In international law an extradition procedure is a request from one sovereign State to another sovereign State, both having different jurisdictions. Such a request normally has two stages. A judicial stage where a court considers the legal merit of the received request. If all is in order, and the court approves the request, it is passed on to the executive for final approval. This is always a cumbersome and expensive procedure and may result in frustrating the aims of justice in a requesting country as trials can be held up for years and witnesses and evidence go astray.
The EAW scheme is designed to do away with all this. Courts have only limited powers to review a request, and there is no executive phase. The key element of the scheme is the concept of a ‘common jurisdiction’, that is, all courts within the scheme have sufficiently similar legal regimes to allow the EU to create, by law, a common jurisdiction. The request to ‘extradite’ is simply a request from one court to another.
As is obvious, an assumed ‘common jurisdiction’ can only operate within European Law and has the European Court of Justice (Luxembourg) as its appellate court.

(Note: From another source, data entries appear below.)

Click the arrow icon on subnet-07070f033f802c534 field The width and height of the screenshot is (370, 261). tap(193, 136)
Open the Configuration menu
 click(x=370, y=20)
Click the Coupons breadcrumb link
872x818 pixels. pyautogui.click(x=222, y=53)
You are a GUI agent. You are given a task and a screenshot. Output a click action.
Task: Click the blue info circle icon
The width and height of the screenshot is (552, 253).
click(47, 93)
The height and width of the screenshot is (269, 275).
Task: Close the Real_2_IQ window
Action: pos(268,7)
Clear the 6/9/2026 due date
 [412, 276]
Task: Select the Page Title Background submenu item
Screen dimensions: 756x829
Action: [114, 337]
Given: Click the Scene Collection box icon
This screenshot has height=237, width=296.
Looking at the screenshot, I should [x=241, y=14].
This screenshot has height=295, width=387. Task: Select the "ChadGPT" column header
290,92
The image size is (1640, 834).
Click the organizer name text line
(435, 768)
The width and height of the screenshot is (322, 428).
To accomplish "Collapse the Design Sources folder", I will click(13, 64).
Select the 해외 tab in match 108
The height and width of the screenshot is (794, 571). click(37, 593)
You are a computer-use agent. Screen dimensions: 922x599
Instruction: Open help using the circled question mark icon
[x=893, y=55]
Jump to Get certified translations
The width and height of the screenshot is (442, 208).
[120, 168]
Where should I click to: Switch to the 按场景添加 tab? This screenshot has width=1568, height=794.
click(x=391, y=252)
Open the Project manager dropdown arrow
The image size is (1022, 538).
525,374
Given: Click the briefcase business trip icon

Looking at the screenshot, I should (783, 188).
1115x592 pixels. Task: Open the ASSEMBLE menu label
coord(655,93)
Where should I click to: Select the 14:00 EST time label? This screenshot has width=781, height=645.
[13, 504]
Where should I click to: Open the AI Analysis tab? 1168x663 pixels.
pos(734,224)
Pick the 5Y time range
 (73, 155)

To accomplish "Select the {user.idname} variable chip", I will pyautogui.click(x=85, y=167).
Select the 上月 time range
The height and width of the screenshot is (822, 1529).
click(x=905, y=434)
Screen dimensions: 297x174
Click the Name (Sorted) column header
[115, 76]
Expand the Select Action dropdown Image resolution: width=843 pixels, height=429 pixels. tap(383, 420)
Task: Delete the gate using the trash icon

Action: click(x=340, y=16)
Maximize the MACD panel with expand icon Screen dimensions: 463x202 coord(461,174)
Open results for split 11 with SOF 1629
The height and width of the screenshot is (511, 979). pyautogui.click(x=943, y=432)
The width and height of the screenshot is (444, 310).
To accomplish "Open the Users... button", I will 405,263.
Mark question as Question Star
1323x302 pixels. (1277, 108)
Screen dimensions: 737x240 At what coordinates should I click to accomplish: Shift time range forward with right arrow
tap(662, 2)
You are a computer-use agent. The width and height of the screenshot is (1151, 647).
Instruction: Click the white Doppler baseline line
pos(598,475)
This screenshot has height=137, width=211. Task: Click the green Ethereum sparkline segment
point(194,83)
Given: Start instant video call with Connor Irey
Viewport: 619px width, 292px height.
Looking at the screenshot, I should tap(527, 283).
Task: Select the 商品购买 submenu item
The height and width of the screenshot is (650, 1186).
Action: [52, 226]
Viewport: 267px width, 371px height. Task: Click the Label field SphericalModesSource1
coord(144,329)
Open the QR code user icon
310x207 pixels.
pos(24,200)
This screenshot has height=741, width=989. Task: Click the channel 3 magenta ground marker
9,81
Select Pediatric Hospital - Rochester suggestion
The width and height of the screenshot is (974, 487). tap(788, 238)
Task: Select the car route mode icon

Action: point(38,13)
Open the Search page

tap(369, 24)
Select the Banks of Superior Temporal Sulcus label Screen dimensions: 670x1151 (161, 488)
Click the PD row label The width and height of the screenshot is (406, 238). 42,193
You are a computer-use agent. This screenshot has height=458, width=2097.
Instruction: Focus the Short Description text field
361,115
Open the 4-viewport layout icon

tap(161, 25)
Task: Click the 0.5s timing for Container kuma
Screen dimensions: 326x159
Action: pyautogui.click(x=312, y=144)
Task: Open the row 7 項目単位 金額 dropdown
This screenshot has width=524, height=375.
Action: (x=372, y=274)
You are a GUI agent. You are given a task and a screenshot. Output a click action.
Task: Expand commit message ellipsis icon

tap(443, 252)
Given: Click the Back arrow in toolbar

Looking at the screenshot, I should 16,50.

A state that leaves the jurisdiction of the European Court, leaves the ‘common jurisdiction’ that is the basis of the EAW scheme.

The facts of the case

Thomas O’Connor, 51, a building company director, was convicted of tax fraud in 2007 in the UK. While on bail, he absconded to Ireland. The UK courts issued an EAW and O’Connor was duly arrested by the Irish police. At first instance, a Dublin court granted the EAW request. O’Connor appealed against the court order and eventually his case came before Ireland’s Supreme Court. The Supreme Court allowed the appeal, arguing that, were the extradition granted, O’Connor would still be serving his sentence while the UK would have withdrawn from the jurisdiction of the European Court of Justice, in effect delivering O’Connor to a country outside the EAW jurisdiction and possibly robbing him of recourse to the European Court.
The Irish Court also referred the case to Luxemburg since the issues raised have wider implications and it will have the final say on the mater. However, given the clear-cut nature of the main issue, it is likely that other EU nations will follow the reasoning of the Irish court.

Whitehall cock-up

Britain is very keen to retain the EAW regime and declared its intention to stay with the scheme within weeks of the Brexit referendum in 2016.
Many of its criminals have a tendency to flee its jurisdiction, often for sunnier climes on the south coast of Spain. It is also a cheap and efficient way to get rid of criminal foreign nationals. Brexiters tend also to be hard on crime so no political price to be paid for “remaining in Europe” on this issue.
Didn’t anyone in government realise that withdrawing from European law and its judicial structures might pose a serious problem and strike at the legal foundations of European cross-border law enforcement? Apparently not, amazing as it may seem for a country that prides itself on the rule of law and judicial oversight!
In March last year, Home Secretary Amber Rudd told Parliament that she ruled out any possibility of Britain leaving the EAW mechanism describing it as “an effective tool and that is absolutely essential to delivering effective judgment to the murderers, rapists and paedophiles.” But Lord Paddick, once a high-ranking officer in the Metropolitan Police, was quick to point out the obvious “The Government has to explain how this can be done without European Court of Justice oversight and common data standards.”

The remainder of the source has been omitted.